▸ **ACTIVITY**
Would you set down every line of the data below exactly as it reads?

BEGIN MATERIAL FOR THIS EXERCISE

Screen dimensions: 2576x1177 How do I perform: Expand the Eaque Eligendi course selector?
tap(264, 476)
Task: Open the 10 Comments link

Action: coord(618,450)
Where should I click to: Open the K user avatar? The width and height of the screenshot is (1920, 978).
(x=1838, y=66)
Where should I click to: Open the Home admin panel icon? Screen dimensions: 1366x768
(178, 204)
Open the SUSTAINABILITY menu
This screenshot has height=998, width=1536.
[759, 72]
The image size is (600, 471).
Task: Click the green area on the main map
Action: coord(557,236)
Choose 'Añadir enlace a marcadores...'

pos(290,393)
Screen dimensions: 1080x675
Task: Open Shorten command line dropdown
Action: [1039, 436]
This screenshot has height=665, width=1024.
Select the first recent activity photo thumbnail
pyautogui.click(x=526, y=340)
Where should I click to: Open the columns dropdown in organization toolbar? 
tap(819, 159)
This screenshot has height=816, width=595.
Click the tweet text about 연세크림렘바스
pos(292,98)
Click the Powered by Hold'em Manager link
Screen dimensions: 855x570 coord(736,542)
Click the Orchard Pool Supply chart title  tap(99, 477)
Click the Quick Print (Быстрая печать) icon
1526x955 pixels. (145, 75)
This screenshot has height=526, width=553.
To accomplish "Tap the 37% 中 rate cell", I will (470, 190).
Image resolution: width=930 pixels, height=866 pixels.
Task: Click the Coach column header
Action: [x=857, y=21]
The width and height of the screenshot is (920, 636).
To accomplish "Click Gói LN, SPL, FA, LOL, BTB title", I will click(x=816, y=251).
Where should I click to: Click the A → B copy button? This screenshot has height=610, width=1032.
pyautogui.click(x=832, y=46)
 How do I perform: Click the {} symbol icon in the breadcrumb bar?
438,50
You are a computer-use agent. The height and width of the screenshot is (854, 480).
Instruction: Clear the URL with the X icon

END MATERIAL FOR THIS EXERCISE

▸ **EXPECTED ANSWER**
Screen dimensions: 2576x1177 How do I perform: Expand the Eaque Eligendi course selector?
tap(264, 476)
Task: Open the 10 Comments link

Action: coord(618,450)
Where should I click to: Open the K user avatar? The width and height of the screenshot is (1920, 978).
(x=1838, y=66)
Where should I click to: Open the Home admin panel icon? Screen dimensions: 1366x768
(178, 204)
Open the SUSTAINABILITY menu
This screenshot has height=998, width=1536.
[759, 72]
The image size is (600, 471).
Task: Click the green area on the main map
Action: coord(557,236)
Choose 'Añadir enlace a marcadores...'

pos(290,393)
Screen dimensions: 1080x675
Task: Open Shorten command line dropdown
Action: [1039, 436]
This screenshot has height=665, width=1024.
Select the first recent activity photo thumbnail
pyautogui.click(x=526, y=340)
Where should I click to: Open the columns dropdown in organization toolbar? 
tap(819, 159)
This screenshot has height=816, width=595.
Click the tweet text about 연세크림렘바스
pos(292,98)
Click the Powered by Hold'em Manager link
Screen dimensions: 855x570 coord(736,542)
Click the Orchard Pool Supply chart title  tap(99, 477)
Click the Quick Print (Быстрая печать) icon
1526x955 pixels. (145, 75)
This screenshot has height=526, width=553.
To accomplish "Tap the 37% 中 rate cell", I will (470, 190).
Image resolution: width=930 pixels, height=866 pixels.
Task: Click the Coach column header
Action: [x=857, y=21]
The width and height of the screenshot is (920, 636).
To accomplish "Click Gói LN, SPL, FA, LOL, BTB title", I will click(x=816, y=251).
Where should I click to: Click the A → B copy button? This screenshot has height=610, width=1032.
pyautogui.click(x=832, y=46)
 How do I perform: Click the {} symbol icon in the breadcrumb bar?
438,50
You are a computer-use agent. The height and width of the screenshot is (854, 480).
Instruction: Clear the URL with the X icon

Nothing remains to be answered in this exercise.